На примере стран Восточной Европы достаточно быстро стало понятно, что такая модель имеет как плюсы, так и минусы. К плюсам можно было отнести приток прямых иностранных инвестиций, связанный с высокой открытостью DME, и быстрый рост производства в тех отраслях, которые оказались включены в глобальные цепочки создания стоимости. Минусы являлись обратной стороной плюсов и были обусловлены тем, что при изменении параметров рынка труда, а также условий функционирования товарных рынков глобальные корпорации, управляющие этими цепочками, могли очень быстро принять решение о перемещении активности из одной DME в другую. При этом в период кризисов глобальные корпорации стремились выводить финансовые ресурсы из DME в свои национальные юрисдикции — что было отмечено уже в 1997 году во время «азиатского кризиса» и затем наблюдалось во многих развивающихся странах в ходе мирового кризиса 2008–2009 годов.
Фактический контроль над DME со стороны глобальных компаний приводил к тому, что страны, внедрившие эту модель, оказались ограничены в возможностях управлять собственным экономическим развитием. Одним из примеров здесь может быть Венгрия, где в 1990-е годы на фоне высокой открытости экономики и радикальной приватизации с широким доступом для иностранных инвесторов был быстро преодолен трансформационный шок перехода от плана к рынку и наблюдался бурный рост производства во многих отраслях, в частности — в электронике. Одной из причин этого роста стал перенос в Венгрию производственных мощностей и заказов немецких и австрийских компаний. Однако в 2000-е годы в этой преуспевавшей ранее отрасли началась стагнация, когда по мере повышения зарплат в Венгрии и вступления Румынии и Болгарии в Евросоюз западноевропейские компании стали перемещать свои мощности и заказы в эти страны.

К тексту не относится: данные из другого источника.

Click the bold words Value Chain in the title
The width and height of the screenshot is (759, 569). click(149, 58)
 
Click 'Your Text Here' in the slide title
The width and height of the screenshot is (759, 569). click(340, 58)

Проблема была в том, что существовавшая в Венгрии в социалистический период электронная промышленность в 1990-е годы фактически потеряла собственные позиции на рынке, так как приходившие в страну большие европейские компании в основном были заинтересованы в использовании венгерских мощностей для сборки своей продукции. А компетенции, которые касались разработок, заведомо сворачивались и выносились в головные офисы и штаб-квартиры европейских компаний. Следствием этого стало не только замедление экономической динамики в Венгрии в 2000-е годы, но также изменение ожиданий от результатов рыночных реформ в венгерском обществе, что в дальнейшем во многом предопределило политическую поддержку Виктора Орбана.
На фоне растущего скепсиса в отношении результатов рыночных и демократических преобразований в Восточной Европе со второй половины 2000-х годов исследователи, занимающиеся международной политэкономией, стали выделять четвертую модель — state-permeated market economies (SPME) или «рыночные экономики, проникнутые государством». Немецкие экономисты Андреас Нольке и Кристиан Мэй считают, что эта модель характерна прежде всего для больших развивающих стран (Китай, Индия, Бразилия), правительства которых обладают достаточной переговорной силой для отстаивания национальных интересов своих стран во взаимодействиях с глобальными корпорациями и способны проводить независимую экономическую политику[3].
Существенную роль в данной модели безусловно играет масштаб национальных рынков этих стран (которые привлекательны для инвесторов), но не менее важной также является дееспособность и эффективность бюрократии. При этом речь не идет о госкапитализме или повторении опыта Южной Кореи 1960–1970-х годов (поскольку с тех пор в мире очень многое изменилось). SPME — это рыночные экономики с большим влиянием государства, интегрированные в глобальные цепочки создания стоимости.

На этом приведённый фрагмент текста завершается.